» **Required action A**: Summarize the comment thread in two sentences.
» **Required action B**: Print the stretch of the comment thread from "I'm very interested" through "documentary is fascinating.", word for word.
*** Opening Text excerpt ***
Stephen Curry Thanks for the videos, and clarification. This stuff is so incredibly fascinating! These videos have spurred me to look up all kinds of documentaries on crystallography in the last week or so.
I always used to wonder, back in the days that space-flight meant STS & Salyut.... why they were constantly trying to grow protein crystals.... "what are these crystals FOR???" I often asked... Space journalists didn't help much... probably because they didn't actually know.... Got the answer in the end, but it's taken me a long long long time to get here.
I'm very interested in the subject matter, but the musical soundtrack was so distracting I could hardly stand to keep the video running. I kept looking around my desk saying "WHAT'S THAT CLACKING SOUND??"
It just makes me so curios that if this amount of awesomeness is happening at the molecular level, what is happening at the macro level that we just cannot see yet?
The background music is absolutely unbearable for anyone who has any sensitivity to sound. I couldn't watch the whole video, had to stop halfway, which is a pity since this documentary is fascinating.
Are those Xray diffraction plates filled with dark dots 3D? I've seen it always in books Illustrator a but I can't imagine how to use that to translate it to atomic arrangements
I understand how you would get the skelet of the protein from that diffraction pattern but I still don't get it how the computer can tell you what kind of atom is where, guess I would need a deeper explanation as a chemist.
The computer doesn't tell you this. In most cases we know it in advance because the amino acid sequence is known and chemists long ago worked out the atomic structure (and chemical composition) of those. The tricky ones to figure out are where you have metal ions bound to your protein; in these cases one can sometimes use X-ray fluorescence to identify the chemical species.
*** Closing Text excerpt ***
*** Opening Material shown ***
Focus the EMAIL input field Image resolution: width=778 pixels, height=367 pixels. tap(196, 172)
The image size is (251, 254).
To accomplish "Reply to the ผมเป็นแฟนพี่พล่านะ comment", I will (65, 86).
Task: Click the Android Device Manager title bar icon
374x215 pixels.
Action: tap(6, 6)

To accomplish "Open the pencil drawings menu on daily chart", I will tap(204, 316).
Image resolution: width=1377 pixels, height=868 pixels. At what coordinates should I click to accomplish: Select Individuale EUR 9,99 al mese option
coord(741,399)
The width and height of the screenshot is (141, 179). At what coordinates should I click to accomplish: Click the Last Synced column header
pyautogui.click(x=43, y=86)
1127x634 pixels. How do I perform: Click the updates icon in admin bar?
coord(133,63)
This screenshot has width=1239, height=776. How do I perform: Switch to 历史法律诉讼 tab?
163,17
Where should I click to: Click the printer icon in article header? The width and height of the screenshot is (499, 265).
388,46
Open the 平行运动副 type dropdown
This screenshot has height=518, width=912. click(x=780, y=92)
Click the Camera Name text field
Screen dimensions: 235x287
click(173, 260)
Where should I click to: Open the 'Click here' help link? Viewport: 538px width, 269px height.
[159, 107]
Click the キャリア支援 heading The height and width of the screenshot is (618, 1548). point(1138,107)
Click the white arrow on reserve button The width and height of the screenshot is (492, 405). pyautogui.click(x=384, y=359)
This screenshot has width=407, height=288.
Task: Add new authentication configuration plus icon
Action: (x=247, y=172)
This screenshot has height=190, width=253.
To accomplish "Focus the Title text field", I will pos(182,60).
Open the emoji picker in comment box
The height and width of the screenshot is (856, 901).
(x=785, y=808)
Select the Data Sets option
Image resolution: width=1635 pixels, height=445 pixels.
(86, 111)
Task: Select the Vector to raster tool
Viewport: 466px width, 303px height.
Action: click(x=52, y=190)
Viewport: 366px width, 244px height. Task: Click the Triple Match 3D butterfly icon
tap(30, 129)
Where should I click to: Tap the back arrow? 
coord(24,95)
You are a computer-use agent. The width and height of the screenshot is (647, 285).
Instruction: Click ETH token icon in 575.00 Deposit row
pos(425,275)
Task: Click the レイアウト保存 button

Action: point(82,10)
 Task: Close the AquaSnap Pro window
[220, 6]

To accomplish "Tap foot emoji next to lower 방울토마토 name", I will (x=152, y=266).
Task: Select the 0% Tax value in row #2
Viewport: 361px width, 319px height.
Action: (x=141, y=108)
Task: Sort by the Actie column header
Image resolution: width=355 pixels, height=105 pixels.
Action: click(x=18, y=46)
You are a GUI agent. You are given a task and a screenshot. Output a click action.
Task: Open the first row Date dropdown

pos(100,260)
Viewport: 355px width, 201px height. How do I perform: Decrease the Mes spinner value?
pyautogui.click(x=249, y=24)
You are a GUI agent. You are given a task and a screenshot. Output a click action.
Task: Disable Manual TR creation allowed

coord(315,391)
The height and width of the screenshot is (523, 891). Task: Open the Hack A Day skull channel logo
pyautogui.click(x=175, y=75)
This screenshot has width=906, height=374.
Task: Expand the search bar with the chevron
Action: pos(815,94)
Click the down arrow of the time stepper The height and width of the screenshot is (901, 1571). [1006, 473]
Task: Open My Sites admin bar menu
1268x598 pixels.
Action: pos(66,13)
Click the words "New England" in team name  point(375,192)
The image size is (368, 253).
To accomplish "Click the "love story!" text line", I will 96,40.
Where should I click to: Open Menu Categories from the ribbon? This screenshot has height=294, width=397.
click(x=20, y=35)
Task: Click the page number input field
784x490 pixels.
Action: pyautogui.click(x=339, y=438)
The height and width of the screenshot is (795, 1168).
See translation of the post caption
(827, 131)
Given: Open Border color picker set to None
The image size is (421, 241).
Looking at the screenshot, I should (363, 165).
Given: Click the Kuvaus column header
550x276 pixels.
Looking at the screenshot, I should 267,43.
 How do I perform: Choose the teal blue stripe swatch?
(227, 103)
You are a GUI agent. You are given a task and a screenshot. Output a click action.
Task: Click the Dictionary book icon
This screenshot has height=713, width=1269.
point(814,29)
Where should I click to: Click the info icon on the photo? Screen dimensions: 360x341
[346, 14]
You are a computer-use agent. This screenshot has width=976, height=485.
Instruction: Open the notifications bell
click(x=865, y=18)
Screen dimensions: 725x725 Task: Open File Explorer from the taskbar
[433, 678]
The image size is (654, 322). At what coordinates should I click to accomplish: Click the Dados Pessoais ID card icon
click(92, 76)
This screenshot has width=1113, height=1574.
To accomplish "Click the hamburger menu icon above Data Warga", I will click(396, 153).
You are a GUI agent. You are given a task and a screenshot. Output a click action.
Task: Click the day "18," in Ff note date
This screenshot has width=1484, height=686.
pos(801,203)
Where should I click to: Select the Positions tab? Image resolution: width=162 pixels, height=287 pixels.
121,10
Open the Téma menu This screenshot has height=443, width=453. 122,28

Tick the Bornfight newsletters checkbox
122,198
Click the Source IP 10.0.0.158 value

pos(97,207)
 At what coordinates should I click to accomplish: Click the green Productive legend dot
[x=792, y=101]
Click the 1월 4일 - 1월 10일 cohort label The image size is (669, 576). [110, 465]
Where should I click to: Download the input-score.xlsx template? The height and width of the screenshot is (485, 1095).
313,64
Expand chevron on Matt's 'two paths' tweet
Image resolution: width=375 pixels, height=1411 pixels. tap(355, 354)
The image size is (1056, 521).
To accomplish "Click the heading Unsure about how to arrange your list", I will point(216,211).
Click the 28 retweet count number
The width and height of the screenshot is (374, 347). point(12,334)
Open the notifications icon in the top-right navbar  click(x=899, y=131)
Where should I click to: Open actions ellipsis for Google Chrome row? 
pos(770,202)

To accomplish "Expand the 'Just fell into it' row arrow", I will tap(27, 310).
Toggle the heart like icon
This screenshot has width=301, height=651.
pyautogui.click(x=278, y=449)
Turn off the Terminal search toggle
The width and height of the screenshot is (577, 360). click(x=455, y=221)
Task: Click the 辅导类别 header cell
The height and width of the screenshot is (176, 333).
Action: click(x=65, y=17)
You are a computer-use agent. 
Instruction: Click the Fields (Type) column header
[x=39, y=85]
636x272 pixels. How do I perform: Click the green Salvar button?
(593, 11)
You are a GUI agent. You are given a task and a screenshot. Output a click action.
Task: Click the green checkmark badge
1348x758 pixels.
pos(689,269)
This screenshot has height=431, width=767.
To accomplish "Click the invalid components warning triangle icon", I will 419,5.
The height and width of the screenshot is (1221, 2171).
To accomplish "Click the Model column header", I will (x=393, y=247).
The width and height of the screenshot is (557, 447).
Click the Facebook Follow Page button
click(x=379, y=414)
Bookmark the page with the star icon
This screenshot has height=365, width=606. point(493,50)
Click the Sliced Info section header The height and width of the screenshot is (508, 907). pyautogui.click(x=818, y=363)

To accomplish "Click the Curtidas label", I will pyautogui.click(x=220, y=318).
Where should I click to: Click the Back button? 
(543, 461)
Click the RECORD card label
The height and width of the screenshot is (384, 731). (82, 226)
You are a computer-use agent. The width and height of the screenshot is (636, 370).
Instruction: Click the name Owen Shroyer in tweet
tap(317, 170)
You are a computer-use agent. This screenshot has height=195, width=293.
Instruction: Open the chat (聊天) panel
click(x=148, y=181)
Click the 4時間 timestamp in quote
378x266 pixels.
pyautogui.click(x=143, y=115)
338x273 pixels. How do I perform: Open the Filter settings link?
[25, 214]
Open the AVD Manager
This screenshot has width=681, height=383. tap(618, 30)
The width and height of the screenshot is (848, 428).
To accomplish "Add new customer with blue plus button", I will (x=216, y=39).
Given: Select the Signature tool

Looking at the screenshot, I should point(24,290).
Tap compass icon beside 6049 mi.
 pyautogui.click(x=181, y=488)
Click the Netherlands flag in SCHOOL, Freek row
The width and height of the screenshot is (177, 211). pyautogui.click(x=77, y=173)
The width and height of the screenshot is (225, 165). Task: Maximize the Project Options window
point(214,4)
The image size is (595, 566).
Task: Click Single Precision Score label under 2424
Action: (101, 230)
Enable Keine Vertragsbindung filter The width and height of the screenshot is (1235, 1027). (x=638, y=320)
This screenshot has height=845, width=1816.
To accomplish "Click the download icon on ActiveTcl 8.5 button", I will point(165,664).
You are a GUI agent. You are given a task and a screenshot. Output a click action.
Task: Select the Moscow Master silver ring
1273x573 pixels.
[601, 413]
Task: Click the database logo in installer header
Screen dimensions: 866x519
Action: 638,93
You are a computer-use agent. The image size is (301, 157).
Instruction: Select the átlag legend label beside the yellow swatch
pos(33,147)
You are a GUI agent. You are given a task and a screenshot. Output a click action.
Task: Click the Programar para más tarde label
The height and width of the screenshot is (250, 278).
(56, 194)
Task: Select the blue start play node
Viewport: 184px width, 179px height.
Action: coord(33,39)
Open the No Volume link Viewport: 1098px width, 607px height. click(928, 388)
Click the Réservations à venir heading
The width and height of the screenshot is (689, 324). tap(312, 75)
*** Closing Material shown ***
» **Problem solution A**: Commenters call the crystallography videos fascinating, though two say the background music was so distracting or unbearable that they could hardly keep watching or had to stop halfway. Others ask how diffraction patterns show which atom is where, and a reply explains that this is usually known in advance from the protein's amino acid sequence, with X-ray fluorescence sometimes used to identify bound metal ions.

» **Problem solution B**:
I'm very interested in the subject matter, but the musical soundtrack was so distracting I could hardly stand to keep the video running. I kept looking around my desk saying "WHAT'S THAT CLACKING SOUND??"
It just makes me so curios that if this amount of awesomeness is happening at the molecular level, what is happening at the macro level that we just cannot see yet?
The background music is absolutely unbearable for anyone who has any sensitivity to sound. I couldn't watch the whole video, had to stop halfway, which is a pity since this documentary is fascinating.